ESERCIZI DA SVOLGERE:
1. Ricopia senza modifiche la parte del testo su Vasco compresa tra "Vasco, 62 anni, cattura" e "che senso, Vasco?", estremi inclusi.
2. Secondo il testo su Vasco, quanti biglietti sono stati venduti per i sette concerti negli stadi di Roma e Milano?

TESTO DELL'ESERCIZIO:
▼

Vasco, 62 anni, cattura milioni di fan perché dice cose che pensano tutti e non si vergogna mai a raccontare se stesso, svela desideri nascosti con quello strano stupore dipinto sul viso duro e puro, decisamente rock come quando grida ai fan:”Tenete duro, ce la farete, ce la farete!”
Vasco ha appena terminato i sette concerti negli stadi di Roma e MIlano con un nuovo record di 403 mila biglietti venduti, incasso circa venti milioni di euro.
Vita spericolata è la sua eterna filosofia, anche adesso che gli anni passano e lui si rasa a zero per anticipare, come sempre, gli eventi. Così si racconta
Spericolata in che senso, Vasco?
“Nell’83 erano cinque anni che lavoravo ma senza casa, senza un disco. Facevo solo concerti, vivevamo on the road. Avevo tagliato i ponti con tutti, ero collassato in mezzo a un oceano, non vedevo la riva né da una parte né dall’altra. Avevo già scritto Albachiara, Siamo solo noi, Fegato spappolato.

▲

Dati estratti

▼

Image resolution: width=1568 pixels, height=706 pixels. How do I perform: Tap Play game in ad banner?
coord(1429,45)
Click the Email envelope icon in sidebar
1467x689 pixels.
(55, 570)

▲

RISPOSTE:
1.
Vasco, 62 anni, cattura milioni di fan perché dice cose che pensano tutti e non si vergogna mai a raccontare se stesso, svela desideri nascosti con quello strano stupore dipinto sul viso duro e puro, decisamente rock come quando grida ai fan:”Tenete duro, ce la farete, ce la farete!”
Vasco ha appena terminato i sette concerti negli stadi di Roma e MIlano con un nuovo record di 403 mila biglietti venduti, incasso circa venti milioni di euro.
Vita spericolata è la sua eterna filosofia, anche adesso che gli anni passano e lui si rasa a zero per anticipare, come sempre, gli eventi. Così si racconta
Spericolata in che senso, Vasco?

2. 403 mila biglietti.